# Building a garage what features do you wish you had or recommend?



## m00k (Mar 22, 2007)

Not gonna be a massive garage by any means but shud be 11-12ft wide and maybe 20ft long and will only be used for light mechanical work and mainly cleaning

Trying to think before build starts what I should be doing now

Leaving it plumbed for a sink at later date
Planning a radiator as boiler will be in there 
Outside hot tap (back of the house)
Plenty of power points and extra lighting 

Anything else that's handy done and worth doing at building stage?


----------



## Forsh (Jun 13, 2014)

Pitched roof or flat roof?

Usable loft space would be a bonus


----------



## m00k (Mar 22, 2007)

Yes pitched roof hoping to have it enclosed and an access panel

My old garage was an aladdins cave up above


----------



## Crafty (Aug 4, 2007)

Network access for streaming music etc - could use powerline adapters if cabling is awkward.

::::::::::

### GIVEN TASK 1
Answer these from the garage-building thread:
(a) How wide is the planned garage expected to be?
(b) What kind of roof will the garage have?
(c) What does the thread suggest using if network cabling is awkward?
### GIVEN TASK 2
Using the garage-building thread, explain why a radiator is planned for the garage.

### AVAILABLE DATA
::::::::::

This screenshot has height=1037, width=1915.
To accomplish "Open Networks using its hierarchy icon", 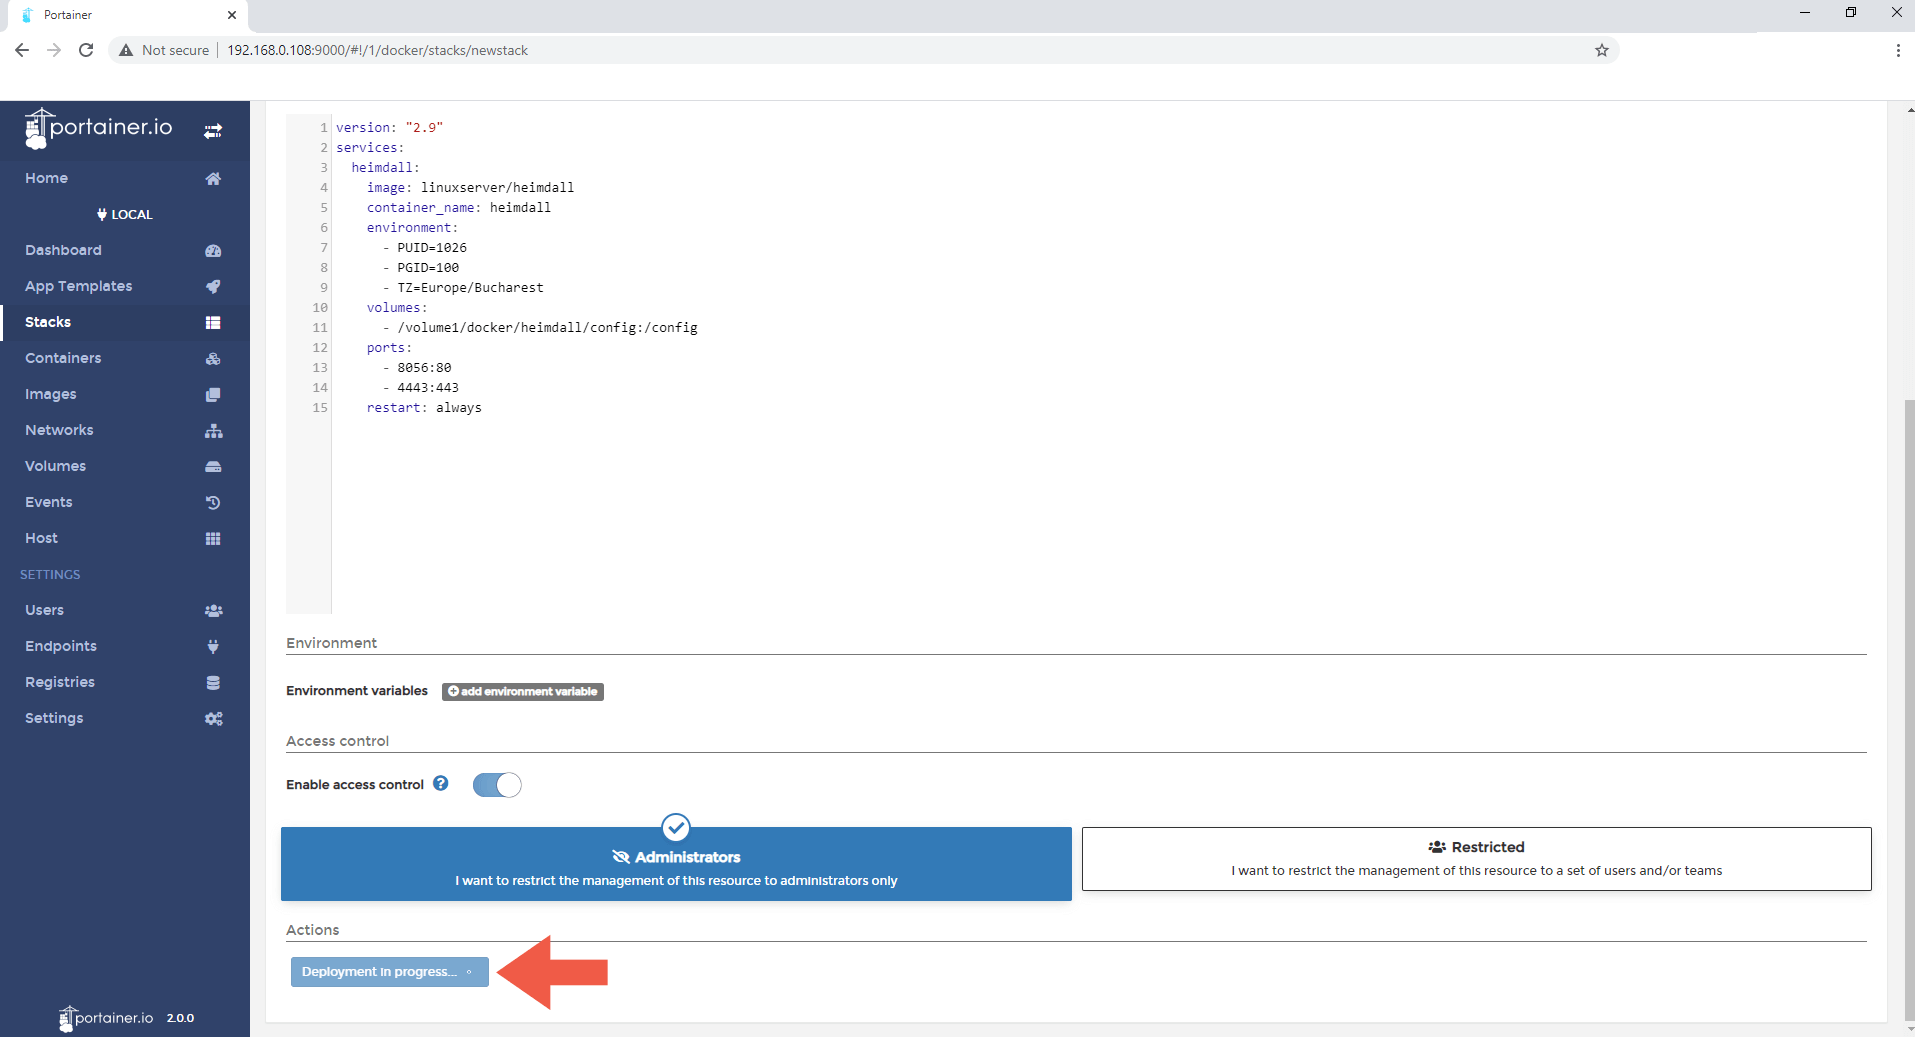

::::::::::

### SOLUTION 1
(a) 11 to 12 feet wide.
(b) A pitched roof, which the poster hopes to have enclosed with an access panel.
(c) Powerline adapters.

### SOLUTION 2
A radiator is planned because the boiler will be in the garage.